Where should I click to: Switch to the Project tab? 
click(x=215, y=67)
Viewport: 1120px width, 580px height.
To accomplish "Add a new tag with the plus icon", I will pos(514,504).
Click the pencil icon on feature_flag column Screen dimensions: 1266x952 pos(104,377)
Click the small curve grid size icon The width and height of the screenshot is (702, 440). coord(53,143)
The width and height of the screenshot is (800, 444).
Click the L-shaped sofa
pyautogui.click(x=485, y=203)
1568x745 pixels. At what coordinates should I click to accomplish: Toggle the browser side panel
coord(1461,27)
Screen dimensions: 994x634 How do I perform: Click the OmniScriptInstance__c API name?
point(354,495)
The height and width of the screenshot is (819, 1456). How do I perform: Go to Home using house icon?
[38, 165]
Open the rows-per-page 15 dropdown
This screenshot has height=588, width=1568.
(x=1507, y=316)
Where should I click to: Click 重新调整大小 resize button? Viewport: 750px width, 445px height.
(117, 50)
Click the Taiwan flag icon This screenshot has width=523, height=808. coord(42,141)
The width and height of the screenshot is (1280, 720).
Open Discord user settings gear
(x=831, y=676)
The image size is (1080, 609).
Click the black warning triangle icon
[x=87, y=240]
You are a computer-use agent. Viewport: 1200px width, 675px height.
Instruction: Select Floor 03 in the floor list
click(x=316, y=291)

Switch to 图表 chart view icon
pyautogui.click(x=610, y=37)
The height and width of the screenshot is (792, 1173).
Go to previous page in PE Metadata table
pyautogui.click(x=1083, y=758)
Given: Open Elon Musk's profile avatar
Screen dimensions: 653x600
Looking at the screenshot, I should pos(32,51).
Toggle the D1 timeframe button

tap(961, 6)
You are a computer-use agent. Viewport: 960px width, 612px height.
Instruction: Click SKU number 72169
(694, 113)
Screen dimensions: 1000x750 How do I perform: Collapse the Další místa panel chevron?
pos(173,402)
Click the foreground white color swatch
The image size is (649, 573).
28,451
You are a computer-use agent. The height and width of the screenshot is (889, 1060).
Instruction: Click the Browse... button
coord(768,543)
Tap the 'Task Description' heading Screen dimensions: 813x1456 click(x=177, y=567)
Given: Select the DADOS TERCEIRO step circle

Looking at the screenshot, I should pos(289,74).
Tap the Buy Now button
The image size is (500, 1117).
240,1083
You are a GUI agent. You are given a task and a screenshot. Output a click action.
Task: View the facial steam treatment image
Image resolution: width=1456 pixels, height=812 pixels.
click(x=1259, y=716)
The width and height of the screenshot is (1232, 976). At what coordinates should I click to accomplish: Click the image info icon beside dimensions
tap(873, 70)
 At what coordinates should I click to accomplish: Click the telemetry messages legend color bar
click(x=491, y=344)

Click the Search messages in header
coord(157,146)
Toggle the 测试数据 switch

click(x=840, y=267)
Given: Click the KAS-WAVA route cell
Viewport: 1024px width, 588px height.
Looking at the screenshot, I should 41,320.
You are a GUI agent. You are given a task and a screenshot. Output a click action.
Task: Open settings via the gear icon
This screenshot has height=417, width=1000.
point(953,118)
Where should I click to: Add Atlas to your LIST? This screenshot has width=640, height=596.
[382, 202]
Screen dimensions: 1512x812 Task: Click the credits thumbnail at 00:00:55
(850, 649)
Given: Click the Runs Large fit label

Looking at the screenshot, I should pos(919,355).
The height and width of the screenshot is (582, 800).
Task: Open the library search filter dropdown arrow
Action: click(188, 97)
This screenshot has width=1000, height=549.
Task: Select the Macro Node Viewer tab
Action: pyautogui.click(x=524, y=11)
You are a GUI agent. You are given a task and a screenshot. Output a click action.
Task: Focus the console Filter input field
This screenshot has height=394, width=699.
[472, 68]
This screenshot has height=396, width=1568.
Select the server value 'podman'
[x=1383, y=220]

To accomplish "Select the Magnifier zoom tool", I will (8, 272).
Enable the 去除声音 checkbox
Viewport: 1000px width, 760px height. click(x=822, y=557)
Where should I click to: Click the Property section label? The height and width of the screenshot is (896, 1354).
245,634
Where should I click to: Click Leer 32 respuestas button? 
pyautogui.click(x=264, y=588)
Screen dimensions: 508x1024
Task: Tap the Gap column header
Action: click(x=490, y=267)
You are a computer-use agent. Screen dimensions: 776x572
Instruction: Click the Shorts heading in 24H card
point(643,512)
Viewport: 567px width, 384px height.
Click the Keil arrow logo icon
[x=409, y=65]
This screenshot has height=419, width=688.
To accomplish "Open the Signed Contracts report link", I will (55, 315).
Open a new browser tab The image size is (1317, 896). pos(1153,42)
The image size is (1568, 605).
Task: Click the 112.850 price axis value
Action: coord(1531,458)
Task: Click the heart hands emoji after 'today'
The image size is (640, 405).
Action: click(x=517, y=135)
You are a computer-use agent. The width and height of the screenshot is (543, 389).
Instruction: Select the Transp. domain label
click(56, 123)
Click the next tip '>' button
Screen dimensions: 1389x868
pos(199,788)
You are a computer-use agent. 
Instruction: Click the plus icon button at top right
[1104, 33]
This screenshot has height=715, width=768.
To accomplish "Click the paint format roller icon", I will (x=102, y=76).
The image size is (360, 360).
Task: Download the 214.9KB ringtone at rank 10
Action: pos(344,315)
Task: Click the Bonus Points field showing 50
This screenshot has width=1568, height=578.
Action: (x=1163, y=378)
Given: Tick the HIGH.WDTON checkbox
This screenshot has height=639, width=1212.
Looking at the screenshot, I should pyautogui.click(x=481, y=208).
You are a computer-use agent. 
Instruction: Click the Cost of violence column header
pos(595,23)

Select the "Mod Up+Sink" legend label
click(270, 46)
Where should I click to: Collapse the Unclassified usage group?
+---+
_Task prompt_: Check the entries above for the word "field" and copy every line where it turns up.

_Completed exercise_:
Task: Focus the console Filter input field
Task: Click the Bonus Points field showing 50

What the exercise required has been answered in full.